• **RECORDS FOR THIS EXERCISE**:
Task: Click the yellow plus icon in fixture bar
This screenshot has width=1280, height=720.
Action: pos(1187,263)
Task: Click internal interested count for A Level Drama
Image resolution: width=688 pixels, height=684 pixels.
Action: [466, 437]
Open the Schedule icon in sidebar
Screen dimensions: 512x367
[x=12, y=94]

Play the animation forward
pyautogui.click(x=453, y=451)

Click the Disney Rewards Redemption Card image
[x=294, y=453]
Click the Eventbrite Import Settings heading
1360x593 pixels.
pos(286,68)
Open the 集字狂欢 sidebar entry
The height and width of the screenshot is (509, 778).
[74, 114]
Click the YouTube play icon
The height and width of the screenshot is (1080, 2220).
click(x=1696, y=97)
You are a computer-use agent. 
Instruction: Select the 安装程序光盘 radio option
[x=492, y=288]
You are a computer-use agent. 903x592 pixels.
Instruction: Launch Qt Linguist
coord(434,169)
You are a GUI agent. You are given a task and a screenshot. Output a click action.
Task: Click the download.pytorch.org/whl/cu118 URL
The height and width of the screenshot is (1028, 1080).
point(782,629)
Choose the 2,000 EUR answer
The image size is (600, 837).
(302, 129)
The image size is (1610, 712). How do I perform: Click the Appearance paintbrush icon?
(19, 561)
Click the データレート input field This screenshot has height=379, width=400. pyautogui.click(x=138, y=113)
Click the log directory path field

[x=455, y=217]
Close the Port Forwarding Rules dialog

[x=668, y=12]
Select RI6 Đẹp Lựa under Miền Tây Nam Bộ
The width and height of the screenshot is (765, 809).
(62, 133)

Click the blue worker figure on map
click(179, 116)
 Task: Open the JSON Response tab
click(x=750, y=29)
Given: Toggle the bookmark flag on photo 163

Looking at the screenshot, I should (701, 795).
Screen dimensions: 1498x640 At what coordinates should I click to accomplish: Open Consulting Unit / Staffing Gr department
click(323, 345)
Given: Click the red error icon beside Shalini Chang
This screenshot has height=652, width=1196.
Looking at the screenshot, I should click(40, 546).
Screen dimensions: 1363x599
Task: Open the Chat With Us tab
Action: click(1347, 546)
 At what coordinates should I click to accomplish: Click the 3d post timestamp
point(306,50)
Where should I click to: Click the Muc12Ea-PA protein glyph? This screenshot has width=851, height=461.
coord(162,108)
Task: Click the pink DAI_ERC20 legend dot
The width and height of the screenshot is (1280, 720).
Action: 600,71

• **YOUR OBJECTIVE**: Every entry should be retyped exactly as shown.

• **RESULT FOR THIS EXERCISE**:
Task: Click the yellow plus icon in fixture bar
This screenshot has width=1280, height=720.
Action: pos(1187,263)
Task: Click internal interested count for A Level Drama
Image resolution: width=688 pixels, height=684 pixels.
Action: [466, 437]
Open the Schedule icon in sidebar
Screen dimensions: 512x367
[x=12, y=94]

Play the animation forward
pyautogui.click(x=453, y=451)

Click the Disney Rewards Redemption Card image
[x=294, y=453]
Click the Eventbrite Import Settings heading
1360x593 pixels.
pos(286,68)
Open the 集字狂欢 sidebar entry
The height and width of the screenshot is (509, 778).
[74, 114]
Click the YouTube play icon
The height and width of the screenshot is (1080, 2220).
click(x=1696, y=97)
You are a computer-use agent. 
Instruction: Select the 安装程序光盘 radio option
[x=492, y=288]
You are a computer-use agent. 903x592 pixels.
Instruction: Launch Qt Linguist
coord(434,169)
You are a GUI agent. You are given a task and a screenshot. Output a click action.
Task: Click the download.pytorch.org/whl/cu118 URL
The height and width of the screenshot is (1028, 1080).
point(782,629)
Choose the 2,000 EUR answer
The image size is (600, 837).
(302, 129)
The image size is (1610, 712). How do I perform: Click the Appearance paintbrush icon?
(19, 561)
Click the データレート input field This screenshot has height=379, width=400. pyautogui.click(x=138, y=113)
Click the log directory path field

[x=455, y=217]
Close the Port Forwarding Rules dialog

[x=668, y=12]
Select RI6 Đẹp Lựa under Miền Tây Nam Bộ
The width and height of the screenshot is (765, 809).
(62, 133)

Click the blue worker figure on map
click(179, 116)
 Task: Open the JSON Response tab
click(x=750, y=29)
Given: Toggle the bookmark flag on photo 163

Looking at the screenshot, I should (701, 795).
Screen dimensions: 1498x640 At what coordinates should I click to accomplish: Open Consulting Unit / Staffing Gr department
click(323, 345)
Given: Click the red error icon beside Shalini Chang
This screenshot has height=652, width=1196.
Looking at the screenshot, I should click(40, 546).
Screen dimensions: 1363x599
Task: Open the Chat With Us tab
Action: click(1347, 546)
 At what coordinates should I click to accomplish: Click the 3d post timestamp
point(306,50)
Where should I click to: Click the Muc12Ea-PA protein glyph? This screenshot has width=851, height=461.
coord(162,108)
Task: Click the pink DAI_ERC20 legend dot
The width and height of the screenshot is (1280, 720).
Action: 600,71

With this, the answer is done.